Conflito
Postado por Blog do oge
Publicado: 21/08/2026 às 16:09
Justiça Federal determinou que terras de usina falida em Aliança fossem a leilão para sanar dívidas tributárias; após denúncia de camponeses, MPF investiga o caso
A Justiça Federal de Pernambuco colocou em leilão terras onde vivem e trabalham nove mil pessoas, em Aliança, na Zona da Mata Norte de Pernambuco. A área corresponde a cinco engenhos pertencentes à falida usina da Pessoa de Melo Indústria e Comércio, que faliu em 1997 deixando dívidas com os antigos trabalhadores e de tributos com a União, que já supera o valor de R$ 217 milhões.
Os engenhos Falcão, Laureano, Mata Limpa, Cana Brava e Brejo foram colocados à venda na plataforma online Comprei, após decisão proferida pela 11ª Vara Federal de Pernambuco, no dia 17 de março do ano passado.
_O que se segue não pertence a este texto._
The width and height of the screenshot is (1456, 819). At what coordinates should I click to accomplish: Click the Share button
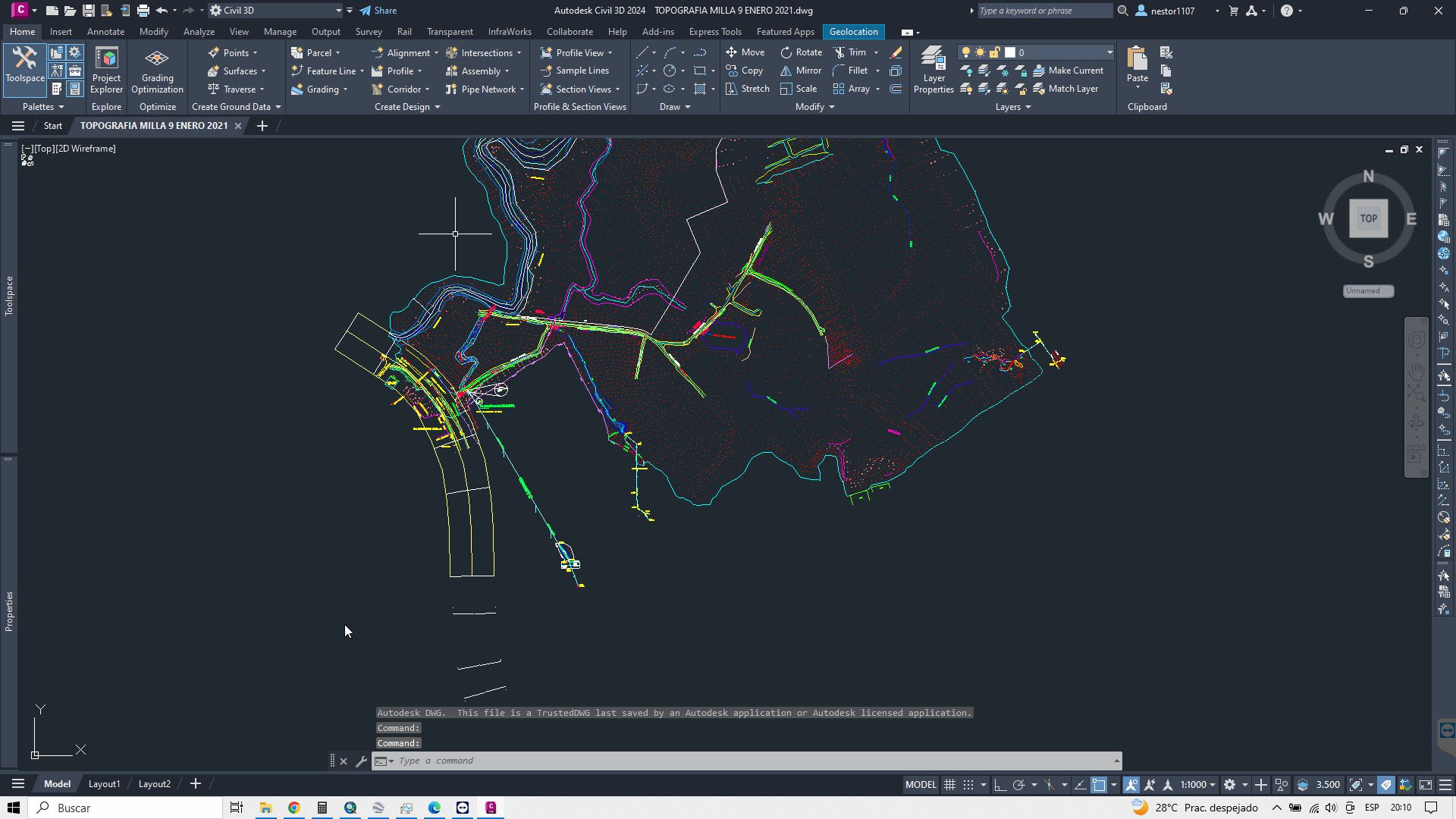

O caso só veio à tona depois que a Associação da Agricultura Familiar de Caueiras (AAFC) descobriu o processo de execução fiscal e acionou o Ministério Público Federal (MPF).
De acordo com o inquérito civil do MPF, obtido na íntegra pelo Diario, com a falência da usina, a própria Prefeitura de Aliança teria estimulado a ocupação das terras pelos trabalhadores.
Questionado pelo MPF acerca da eventual existência de projeto de assentamento nos engenhos, o Instituto Nacional de Colonização e Reforma Agrária (INCRA) respondeu que encontrou o “Projeto de Assentamento Marimbondo”, cujo bloco de imóveis rurais contempla o Engenho Cana Brava.
No dia 12 agosto, o Ministério Público de Pernambuco (MPPE) mediou uma audiência entre os representantes da AAFC, do Incra e da PFN. Na ocasião, o MPPE demonstrou preocupação com a realização de alienações judiciais ou extrajudiciais de imóveis rurais ocupados há longo período.
Por sua vez, a PGN informou que, para solucionar o impasse, o Incra deveria formalizar seu interesse na adjudicação dos imóveis.
A reportagem questionou a Justiça Federal sobre eventual continuidade dos leilões, mas não recebeu retorno até o fechamento da matéria. O Incra também foi procurado para se manifestar a respeito de eventual adjudicação das terras, mas também não se posicionou sobre o caso.